MonoTests.System.Net.Sockets.SocketTest.SendAsyncFile is our biggest crash contributor in CI. It fails over 20% of the time on Linux, on all Linux flavors including Android, but never on Mac.
The failure is consistent and looks like:
System.Exception : Could not abort registered blocking threads before closing socket.
at System.Net.Sockets.SafeSocketHandle.RegisterForBlockingSyscall () [0x00057] in /mnt/jenkins/workspace/test-mono-mainline-linux/label/ubuntu-1404-amd64/mcs/class/System/System.Net.Sockets/SafeSocketHandle.cs:114
at System.Net.Sockets.Socket.SendFile_internal (System.Net.Sockets.SafeSocketHandle safeHandle, System.String filename, System.Byte pre_buffer, System.Byte post_buffer, System.Net.Sockets.TransmitFileOptions flags) [0x00000] in /mnt/jenkins/workspace/test-mono-mainline-linux/label/ubuntu-1404-amd64/mcs/class/System/System.Net.Sockets/Socket.cs:2944
at System.Net.Sockets.Socket.SendFile (System.String fileName, System.Byte preBuffer, System.Byte postBuffer, System.Net.Sockets.TransmitFileOptions flags) [0x00028] in /mnt/jenkins/workspace/test-mono-mainline-linux/label/ubuntu-1404-amd64/mcs/class/System/System.Net.Sockets/Socket.cs:2893
Marcos is already looking at this, moving to him.
I'm not sure if it's really worth of C8 milestone since it'll only crash in CI (see https://github.com/mono/mono/blob/02f5cd35f23e89c0e8f66ba08f32bfa7f6f4ea74/mcs/class/System/System.Net.Sockets/SafeSocketHandle.cs#L28)
Agreed that this isn't necessary for C8 if it doesn't impact non-CI users.
I can't reproduce this on my ubuntu x64 setup. Does it depend on something specific about the test bots? Is it fixed?
I'm disabling the test for now with https://github.com/mono/mono/pull/5447.
@Katelyn I know you're working on fixing the underlying issue with https://github.com/mono/mono/pull/5345, you'll need to revert my change in your PR when you test it :)
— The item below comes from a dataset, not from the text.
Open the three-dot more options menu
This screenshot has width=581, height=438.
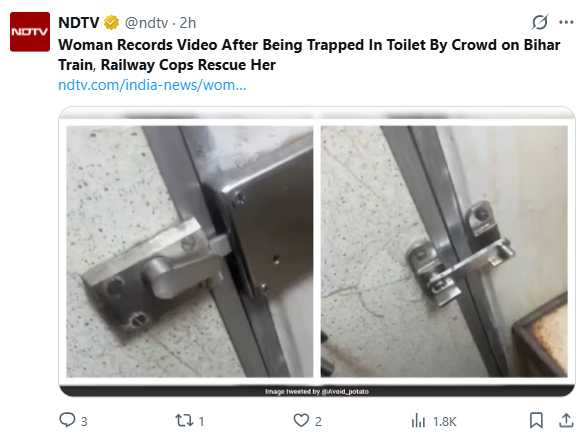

Katelyn, did you make progress on this bug? Could you share what you found out so far, even if it's not fixed. Thank you
Currently when we close a socket we manually halt any i/o occurring against the socket, but we do it using some complex logic that registers active i/o threads and cancels them manually. There is some spin wait logic in there along with a bunch of other nuances, and some of it is platform-specific.
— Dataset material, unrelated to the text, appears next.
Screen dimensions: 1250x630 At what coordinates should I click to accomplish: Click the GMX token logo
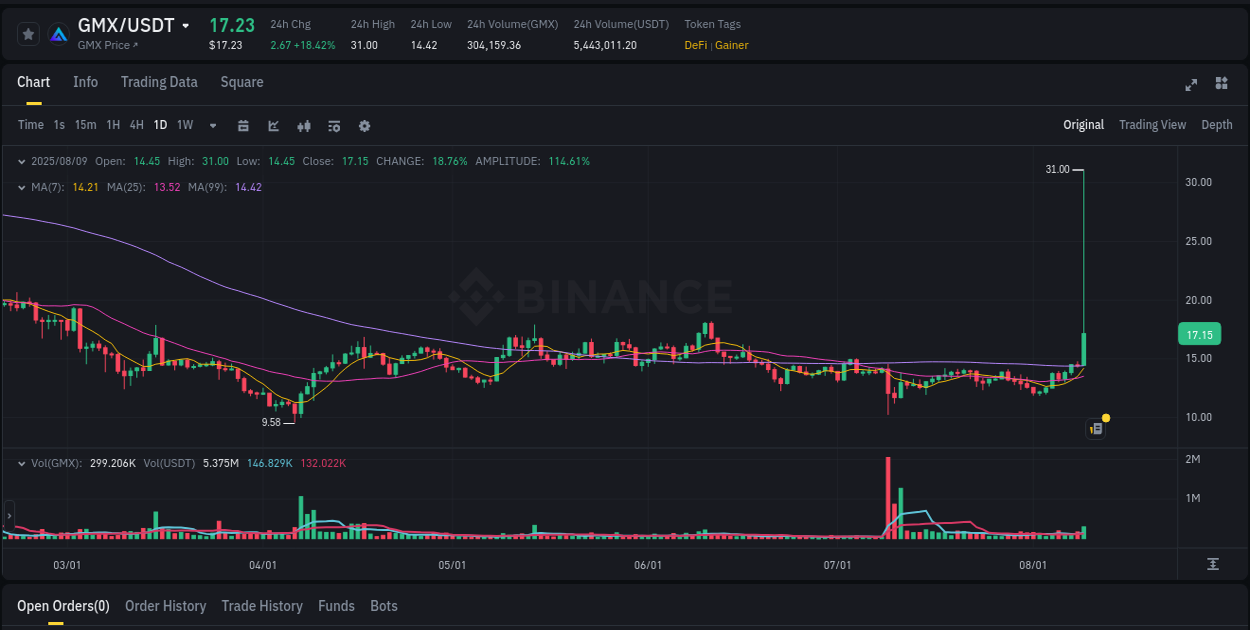tap(58, 31)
In the case of this bug there seems to be an assumption that we can correctly wake up the i/o thread when it's performing a sendfile, but that's not actually the case. When I reproduce this failure the sendfile operation stays stuck forever, and our socket close logic gives up because it wants to ensure it has cancelled all outstanding operations, and it does this *before* closing the socket. Because this is implemented by us, however, it's possible the actual kernel-level sendfile op completed and we're stuck somewhere in managed code - I was never able to catch this in action inside the debugger.
My current approach to fixing it is to close the socket before manually waking up our i/o threads, because under normal circumstances closing a socket will terminate any outstanding i/o against the socket (and the behavior here is at least somewhat documented on every OS). After the close is complete, any operations that are still pending (due to a kernel bug or otherwise - this close logic apparently exists to work around a kernel bug on one platform) will get cleaned up by our elaborate logic but it will no longer be necessary to involve it any time a socket is closed.
I implemented that fix and it eliminated this issue, but unfortunately the fix revealed some race conditions and faulty assumptions in other tests - we were relying on this workaround in order to make some bad/unreliable socket code in tests behave the way we wanted, when in the real world it would produce errors or unexpected results. I'm still trying to chase down the issues the fix revealed. Fully tracking this down requires some infrastructure work to make it possible to investigate this sort of failure, because we have a lot of code in our tests that suffers from the same issues.